▸ **Input data**:
[Start of section]
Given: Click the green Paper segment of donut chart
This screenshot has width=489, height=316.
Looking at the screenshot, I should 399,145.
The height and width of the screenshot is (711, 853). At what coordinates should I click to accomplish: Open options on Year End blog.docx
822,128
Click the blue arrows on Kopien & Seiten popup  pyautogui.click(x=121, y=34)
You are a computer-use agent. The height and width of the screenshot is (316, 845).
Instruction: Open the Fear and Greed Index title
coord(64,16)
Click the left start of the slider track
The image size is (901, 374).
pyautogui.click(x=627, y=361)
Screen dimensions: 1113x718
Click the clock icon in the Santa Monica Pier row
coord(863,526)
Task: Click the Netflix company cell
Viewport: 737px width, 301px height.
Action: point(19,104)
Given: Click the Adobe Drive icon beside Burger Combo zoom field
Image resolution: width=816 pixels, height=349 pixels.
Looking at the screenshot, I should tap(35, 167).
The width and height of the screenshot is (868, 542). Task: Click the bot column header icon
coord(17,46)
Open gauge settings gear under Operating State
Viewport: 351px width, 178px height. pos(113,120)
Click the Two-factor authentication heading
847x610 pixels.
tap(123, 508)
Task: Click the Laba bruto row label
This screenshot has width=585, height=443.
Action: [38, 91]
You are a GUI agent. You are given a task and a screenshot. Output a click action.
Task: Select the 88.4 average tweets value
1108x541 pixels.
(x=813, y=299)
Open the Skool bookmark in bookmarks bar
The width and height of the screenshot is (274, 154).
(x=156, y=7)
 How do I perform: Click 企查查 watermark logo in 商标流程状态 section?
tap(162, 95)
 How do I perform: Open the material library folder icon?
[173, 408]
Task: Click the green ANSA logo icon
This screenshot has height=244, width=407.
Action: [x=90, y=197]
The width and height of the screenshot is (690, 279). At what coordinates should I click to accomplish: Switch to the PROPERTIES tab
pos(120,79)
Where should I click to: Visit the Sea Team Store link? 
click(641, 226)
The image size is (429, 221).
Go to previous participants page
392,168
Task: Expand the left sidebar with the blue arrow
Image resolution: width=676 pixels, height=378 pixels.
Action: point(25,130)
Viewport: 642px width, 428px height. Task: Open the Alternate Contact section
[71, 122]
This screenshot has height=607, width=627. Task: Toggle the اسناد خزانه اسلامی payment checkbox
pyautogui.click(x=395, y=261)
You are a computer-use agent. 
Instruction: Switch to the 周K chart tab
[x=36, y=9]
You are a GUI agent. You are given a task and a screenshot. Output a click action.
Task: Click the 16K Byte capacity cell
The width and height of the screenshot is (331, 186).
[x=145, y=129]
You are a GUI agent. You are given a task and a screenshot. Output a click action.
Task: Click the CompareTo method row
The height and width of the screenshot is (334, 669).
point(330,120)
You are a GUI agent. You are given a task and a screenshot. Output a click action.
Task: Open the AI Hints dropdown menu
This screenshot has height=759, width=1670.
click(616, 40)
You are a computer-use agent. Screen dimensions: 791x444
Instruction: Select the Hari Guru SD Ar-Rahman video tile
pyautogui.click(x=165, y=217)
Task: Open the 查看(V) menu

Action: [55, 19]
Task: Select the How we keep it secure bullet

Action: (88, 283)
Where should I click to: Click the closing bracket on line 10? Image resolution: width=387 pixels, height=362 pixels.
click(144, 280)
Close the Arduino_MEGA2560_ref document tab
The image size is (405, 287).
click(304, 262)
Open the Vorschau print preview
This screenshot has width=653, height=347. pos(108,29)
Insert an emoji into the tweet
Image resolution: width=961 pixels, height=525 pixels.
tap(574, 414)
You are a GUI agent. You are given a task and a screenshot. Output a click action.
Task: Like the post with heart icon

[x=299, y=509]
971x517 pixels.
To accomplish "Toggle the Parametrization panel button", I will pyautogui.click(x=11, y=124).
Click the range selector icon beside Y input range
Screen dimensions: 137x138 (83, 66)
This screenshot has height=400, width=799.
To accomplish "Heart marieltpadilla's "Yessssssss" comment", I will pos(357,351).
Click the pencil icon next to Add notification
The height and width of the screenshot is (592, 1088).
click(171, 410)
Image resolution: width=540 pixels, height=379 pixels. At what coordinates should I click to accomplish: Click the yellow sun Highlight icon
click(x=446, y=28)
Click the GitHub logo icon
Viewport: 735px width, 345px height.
[End of section]
▸ **What you should do**:
Print out the complete data above, character for character.

▸ **Your response**:
Given: Click the green Paper segment of donut chart
This screenshot has width=489, height=316.
Looking at the screenshot, I should 399,145.
The height and width of the screenshot is (711, 853). At what coordinates should I click to accomplish: Open options on Year End blog.docx
822,128
Click the blue arrows on Kopien & Seiten popup  pyautogui.click(x=121, y=34)
You are a computer-use agent. The height and width of the screenshot is (316, 845).
Instruction: Open the Fear and Greed Index title
coord(64,16)
Click the left start of the slider track
The image size is (901, 374).
pyautogui.click(x=627, y=361)
Screen dimensions: 1113x718
Click the clock icon in the Santa Monica Pier row
coord(863,526)
Task: Click the Netflix company cell
Viewport: 737px width, 301px height.
Action: point(19,104)
Given: Click the Adobe Drive icon beside Burger Combo zoom field
Image resolution: width=816 pixels, height=349 pixels.
Looking at the screenshot, I should tap(35, 167).
The width and height of the screenshot is (868, 542). Task: Click the bot column header icon
coord(17,46)
Open gauge settings gear under Operating State
Viewport: 351px width, 178px height. pos(113,120)
Click the Two-factor authentication heading
847x610 pixels.
tap(123, 508)
Task: Click the Laba bruto row label
This screenshot has width=585, height=443.
Action: [38, 91]
You are a GUI agent. You are given a task and a screenshot. Output a click action.
Task: Select the 88.4 average tweets value
1108x541 pixels.
(x=813, y=299)
Open the Skool bookmark in bookmarks bar
The width and height of the screenshot is (274, 154).
(x=156, y=7)
 How do I perform: Click 企查查 watermark logo in 商标流程状态 section?
tap(162, 95)
 How do I perform: Open the material library folder icon?
[173, 408]
Task: Click the green ANSA logo icon
This screenshot has height=244, width=407.
Action: [x=90, y=197]
The width and height of the screenshot is (690, 279). At what coordinates should I click to accomplish: Switch to the PROPERTIES tab
pos(120,79)
Where should I click to: Visit the Sea Team Store link? 
click(641, 226)
The image size is (429, 221).
Go to previous participants page
392,168
Task: Expand the left sidebar with the blue arrow
Image resolution: width=676 pixels, height=378 pixels.
Action: point(25,130)
Viewport: 642px width, 428px height. Task: Open the Alternate Contact section
[71, 122]
This screenshot has height=607, width=627. Task: Toggle the اسناد خزانه اسلامی payment checkbox
pyautogui.click(x=395, y=261)
You are a computer-use agent. 
Instruction: Switch to the 周K chart tab
[x=36, y=9]
You are a GUI agent. You are given a task and a screenshot. Output a click action.
Task: Click the 16K Byte capacity cell
The width and height of the screenshot is (331, 186).
[x=145, y=129]
You are a GUI agent. You are given a task and a screenshot. Output a click action.
Task: Click the CompareTo method row
The height and width of the screenshot is (334, 669).
point(330,120)
You are a GUI agent. You are given a task and a screenshot. Output a click action.
Task: Open the AI Hints dropdown menu
This screenshot has height=759, width=1670.
click(616, 40)
You are a computer-use agent. Screen dimensions: 791x444
Instruction: Select the Hari Guru SD Ar-Rahman video tile
pyautogui.click(x=165, y=217)
Task: Open the 查看(V) menu

Action: [55, 19]
Task: Select the How we keep it secure bullet

Action: (88, 283)
Where should I click to: Click the closing bracket on line 10? Image resolution: width=387 pixels, height=362 pixels.
click(144, 280)
Close the Arduino_MEGA2560_ref document tab
The image size is (405, 287).
click(304, 262)
Open the Vorschau print preview
This screenshot has width=653, height=347. pos(108,29)
Insert an emoji into the tweet
Image resolution: width=961 pixels, height=525 pixels.
tap(574, 414)
You are a GUI agent. You are given a task and a screenshot. Output a click action.
Task: Like the post with heart icon

[x=299, y=509]
971x517 pixels.
To accomplish "Toggle the Parametrization panel button", I will pyautogui.click(x=11, y=124).
Click the range selector icon beside Y input range
Screen dimensions: 137x138 (83, 66)
This screenshot has height=400, width=799.
To accomplish "Heart marieltpadilla's "Yessssssss" comment", I will pos(357,351).
Click the pencil icon next to Add notification
The height and width of the screenshot is (592, 1088).
click(171, 410)
Image resolution: width=540 pixels, height=379 pixels. At what coordinates should I click to accomplish: Click the yellow sun Highlight icon
click(x=446, y=28)
Click the GitHub logo icon
Viewport: 735px width, 345px height.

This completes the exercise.